ばばろあがぼやく。僕も正直、ちょっと悔しい。

今日の日程上、ひょっとしたら船に乗り遅れてしまい島への到着が大幅に遅れる可能性があった。そのため、18時「頃」と言われている閉店時間に間に合う自信がなかったし、そもそも不定休なのでやっていない場合もあり得る。島に来て何もなかったら、飢えを凌ぐ手はずがもう何もない。自販機でジュースを買って飲むしか、残されていない。そういう危険性があったので、食事はすべて本土から運び込んだのだった。

日持ちする食料ならば、「今日はかあちゃんの店のお世話になって、買ってきた食料は明日にでも食べよう」と機転をきかせることができた。しかしなにしろ、買ったのはお刺身だ。キング・オブ・なまもの。明日の朝食べるのでさえ、よろしくない。「うーん」といいながら、この場を立ち去るしかなかった。ちなみにかあちゃんの店はしっかりと営業中だった。

今こうやって文章を書いていて気がついたのだが、営業は朝8時からだというなら朝飯をここで食べればよかった。朝飯は各自菓子パンを買っていたのだけど、そんなものは保存がきく。池島の大スペクタクルな光景に圧倒されて、そこまで頭が回らなかった。

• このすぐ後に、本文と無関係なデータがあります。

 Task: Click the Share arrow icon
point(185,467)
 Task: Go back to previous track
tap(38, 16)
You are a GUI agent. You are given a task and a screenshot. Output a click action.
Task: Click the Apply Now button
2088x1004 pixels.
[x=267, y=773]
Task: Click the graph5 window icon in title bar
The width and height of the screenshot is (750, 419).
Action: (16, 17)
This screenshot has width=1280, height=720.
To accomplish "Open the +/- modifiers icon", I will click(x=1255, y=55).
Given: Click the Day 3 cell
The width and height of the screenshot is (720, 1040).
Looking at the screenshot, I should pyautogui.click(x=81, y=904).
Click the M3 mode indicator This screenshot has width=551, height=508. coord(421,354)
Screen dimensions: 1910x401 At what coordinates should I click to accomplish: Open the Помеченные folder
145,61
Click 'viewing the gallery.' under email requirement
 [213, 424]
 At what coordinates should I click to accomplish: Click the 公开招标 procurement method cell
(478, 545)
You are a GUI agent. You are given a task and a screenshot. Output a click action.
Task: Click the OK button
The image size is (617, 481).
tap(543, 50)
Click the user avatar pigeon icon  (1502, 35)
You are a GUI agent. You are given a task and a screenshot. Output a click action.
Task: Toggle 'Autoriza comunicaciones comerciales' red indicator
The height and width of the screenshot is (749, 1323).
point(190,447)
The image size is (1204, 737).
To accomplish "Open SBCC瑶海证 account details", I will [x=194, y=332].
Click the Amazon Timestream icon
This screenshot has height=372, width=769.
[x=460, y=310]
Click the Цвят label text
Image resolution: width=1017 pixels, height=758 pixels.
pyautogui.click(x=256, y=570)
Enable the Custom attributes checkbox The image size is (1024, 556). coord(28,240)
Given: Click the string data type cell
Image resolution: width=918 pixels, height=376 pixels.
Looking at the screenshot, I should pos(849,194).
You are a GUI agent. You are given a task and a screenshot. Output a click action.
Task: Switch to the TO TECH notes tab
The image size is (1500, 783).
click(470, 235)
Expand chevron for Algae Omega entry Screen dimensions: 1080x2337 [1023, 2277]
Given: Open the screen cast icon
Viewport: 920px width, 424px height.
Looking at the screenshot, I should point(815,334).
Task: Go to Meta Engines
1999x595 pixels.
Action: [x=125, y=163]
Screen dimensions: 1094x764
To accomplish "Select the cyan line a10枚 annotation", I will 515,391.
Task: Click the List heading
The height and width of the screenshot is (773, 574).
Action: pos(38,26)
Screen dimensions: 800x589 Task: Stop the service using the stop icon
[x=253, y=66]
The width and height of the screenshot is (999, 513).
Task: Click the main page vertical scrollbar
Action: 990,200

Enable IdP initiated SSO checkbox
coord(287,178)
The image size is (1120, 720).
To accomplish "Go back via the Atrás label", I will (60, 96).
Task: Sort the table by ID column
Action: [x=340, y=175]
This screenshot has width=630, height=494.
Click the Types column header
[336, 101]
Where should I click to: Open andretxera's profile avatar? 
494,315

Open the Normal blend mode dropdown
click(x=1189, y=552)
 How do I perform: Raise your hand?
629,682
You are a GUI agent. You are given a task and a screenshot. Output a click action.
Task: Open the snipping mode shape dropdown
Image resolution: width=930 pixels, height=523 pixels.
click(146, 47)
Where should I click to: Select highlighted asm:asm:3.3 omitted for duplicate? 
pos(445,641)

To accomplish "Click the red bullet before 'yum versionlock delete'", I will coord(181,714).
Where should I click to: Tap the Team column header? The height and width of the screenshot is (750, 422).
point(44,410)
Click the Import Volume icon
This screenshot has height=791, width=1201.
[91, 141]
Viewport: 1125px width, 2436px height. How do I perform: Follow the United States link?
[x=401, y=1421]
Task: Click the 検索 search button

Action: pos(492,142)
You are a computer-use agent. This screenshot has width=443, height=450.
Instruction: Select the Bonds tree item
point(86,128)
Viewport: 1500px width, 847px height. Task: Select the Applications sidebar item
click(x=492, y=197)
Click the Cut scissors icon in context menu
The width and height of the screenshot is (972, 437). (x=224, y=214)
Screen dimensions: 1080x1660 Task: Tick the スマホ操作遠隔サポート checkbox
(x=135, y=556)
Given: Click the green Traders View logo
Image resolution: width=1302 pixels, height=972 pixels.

ちなみにこのかあちゃんの店、「うどんとそばと、丼ものと、とんかつ定食くらいならあります」というよくありがちな定食屋とは一味ちがう。人気メニューとして、長崎ご当地グルメである「トルコライス(900円)」が鎮座しているから全くあなどれない。しかも、ちゃんぽん(750円)や皿うどん(750円)といったメニューもあり、観光客を歓喜させる内容になっている。いいなあ。トルコライス、人生で一度も食べたことがないんだ。池島で食べてみたかった。

昔はスーパーがあった場所は今、更地

せっかくだから何か買おうか?とも思ったが、極めて日常的な商品しか売られていないので観光客が買うものは何もなかった。さすがに便所掃除用の洗剤を買ってもねぇ。「あっ、ウチで使っているのと同じヤツだ!」とは思ったけど。

小売センターをあとにする。

「それにしてもおかしいな、確か『池島ストアー』を目印に曲がるはずだたのに」

そして現実を目の当たりにした。

地図上で「池島ストアー」と記されているその地は、跡形もないさら地だった。